Some investors, like Phil Town, add a separate score for management when determining the company’s value. However, this could be considered a duplicative score and unjustly create an artificially higher valuation for a company. Good management will often yield the prerequisites already discussed. It is best to review leadership when there is little track record due to a recent change in the c-suite.

One should not purchase a stock whose price is considerably greater than its value. The fundamental rule is not to lose money, and the frenzy of a bull market should be a cautious moment.

Graham further suggests staying away from junk bonds, foreign bonds, and entering IPOs.

Know the Stock Market

Many of these warnings are due to an adequate understanding of the stock market. No event will fully duplicate itself, but any determination of the future will fall between “probably conclusion” and “strict demonstration.” No one will ever be entirely right, but one can be confident prices tend to fall when overpriced and rise when underpriced. 
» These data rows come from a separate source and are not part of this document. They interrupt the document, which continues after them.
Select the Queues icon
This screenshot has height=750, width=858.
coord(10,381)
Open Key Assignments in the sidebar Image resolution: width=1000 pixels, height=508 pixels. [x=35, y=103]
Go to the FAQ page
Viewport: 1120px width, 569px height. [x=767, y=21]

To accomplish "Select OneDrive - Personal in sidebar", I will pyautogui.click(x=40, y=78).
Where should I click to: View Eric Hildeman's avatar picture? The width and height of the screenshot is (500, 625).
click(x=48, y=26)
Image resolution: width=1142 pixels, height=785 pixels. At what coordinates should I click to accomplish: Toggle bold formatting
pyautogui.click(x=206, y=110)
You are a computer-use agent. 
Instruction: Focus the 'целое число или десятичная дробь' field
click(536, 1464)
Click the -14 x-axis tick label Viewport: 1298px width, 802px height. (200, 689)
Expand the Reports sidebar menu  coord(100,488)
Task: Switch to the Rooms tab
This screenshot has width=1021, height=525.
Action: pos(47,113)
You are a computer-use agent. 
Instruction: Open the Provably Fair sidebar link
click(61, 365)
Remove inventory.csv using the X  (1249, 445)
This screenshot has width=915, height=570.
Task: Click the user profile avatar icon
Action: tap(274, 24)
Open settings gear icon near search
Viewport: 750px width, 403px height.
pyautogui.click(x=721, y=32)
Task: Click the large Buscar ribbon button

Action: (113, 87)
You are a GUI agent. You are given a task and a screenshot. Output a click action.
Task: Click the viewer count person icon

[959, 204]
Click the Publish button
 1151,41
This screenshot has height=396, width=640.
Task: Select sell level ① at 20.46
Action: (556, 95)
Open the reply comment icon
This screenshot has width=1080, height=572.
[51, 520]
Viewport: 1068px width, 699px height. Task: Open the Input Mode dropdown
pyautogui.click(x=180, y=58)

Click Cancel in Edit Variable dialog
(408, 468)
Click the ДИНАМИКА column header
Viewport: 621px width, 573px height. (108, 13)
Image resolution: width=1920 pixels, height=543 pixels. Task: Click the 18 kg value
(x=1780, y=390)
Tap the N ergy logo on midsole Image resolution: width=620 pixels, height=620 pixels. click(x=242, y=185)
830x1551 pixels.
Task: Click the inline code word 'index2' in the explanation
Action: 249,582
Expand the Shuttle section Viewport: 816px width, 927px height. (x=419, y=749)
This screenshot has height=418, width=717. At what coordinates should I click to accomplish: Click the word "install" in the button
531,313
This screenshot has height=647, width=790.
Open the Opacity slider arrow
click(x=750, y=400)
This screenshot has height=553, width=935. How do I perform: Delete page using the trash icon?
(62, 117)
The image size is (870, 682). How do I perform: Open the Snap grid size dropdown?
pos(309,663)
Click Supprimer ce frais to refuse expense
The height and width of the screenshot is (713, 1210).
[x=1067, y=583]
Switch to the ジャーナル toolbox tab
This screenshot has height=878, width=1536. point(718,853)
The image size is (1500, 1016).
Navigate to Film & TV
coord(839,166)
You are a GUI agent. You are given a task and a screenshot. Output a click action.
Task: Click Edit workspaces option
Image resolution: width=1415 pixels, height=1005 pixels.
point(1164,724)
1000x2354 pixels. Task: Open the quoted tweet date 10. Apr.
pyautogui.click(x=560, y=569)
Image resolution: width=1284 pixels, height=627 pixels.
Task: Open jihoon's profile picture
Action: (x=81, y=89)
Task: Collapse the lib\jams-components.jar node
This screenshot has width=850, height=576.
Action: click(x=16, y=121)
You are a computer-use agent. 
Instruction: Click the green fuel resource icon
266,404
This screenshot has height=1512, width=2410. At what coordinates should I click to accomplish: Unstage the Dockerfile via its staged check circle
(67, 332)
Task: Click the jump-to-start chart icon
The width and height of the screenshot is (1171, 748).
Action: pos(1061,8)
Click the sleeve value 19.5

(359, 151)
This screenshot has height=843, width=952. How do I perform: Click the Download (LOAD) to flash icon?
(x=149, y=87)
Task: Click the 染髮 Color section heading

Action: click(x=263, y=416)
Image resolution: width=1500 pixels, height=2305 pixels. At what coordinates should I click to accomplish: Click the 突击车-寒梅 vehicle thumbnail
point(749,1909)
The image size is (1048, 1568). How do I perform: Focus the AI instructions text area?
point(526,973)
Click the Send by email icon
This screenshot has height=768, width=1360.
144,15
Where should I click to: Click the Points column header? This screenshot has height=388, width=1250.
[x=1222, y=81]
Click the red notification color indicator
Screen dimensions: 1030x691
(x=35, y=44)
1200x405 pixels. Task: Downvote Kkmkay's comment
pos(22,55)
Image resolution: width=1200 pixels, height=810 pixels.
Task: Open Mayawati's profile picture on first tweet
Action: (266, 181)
  • Bull markets often share common characteristics:
  • historical price levels
  • high price/earnings ratios
  • low dividend yields compared to bond yields
  • traders speculating with margin
  • several IPOs offered for poor companies

Outside of the dividends to bond yields – bonds are uncommonly low due to current monetary policy – pretty much all of these are spot-on in today’s environment.

There are always market theories or a get-rich-quick scheme. Graham cautions against their reliability as they often coincide with the moment they are working, but time brings new conditions the formula will no longer fit. The popularity of one of these schemes can influence the market and impact itself, diminishing potential returns.

Investing is Self-Control

Investing is as much psychological as it is anything else. How does one not lose money?

An investor is rarely forced to sell their shares and should disregard the price at any given moment. A portfolio of even the most sound stocks will fluctuate in price, and one shouldn’t be concerned with the declines or advances.

Creating a mechanical method of rebalancing one’s portfolio, say annually, could be used to keep one busy without causing significant harm to their portfolio.

As Jason Zweig mentions, “Investing isn’t about beating others at their game. It’s about controlling yourself at your own game.”

It’s understandable why so many recommend Benjamin Graham’s The Intelligent Investor. The rules may evolve, but the principles are timeless. 

How does one mitigate risk and keep themselves from losing money?

Create a strategy, do the necessary homework, and then implement and stick to the strategy.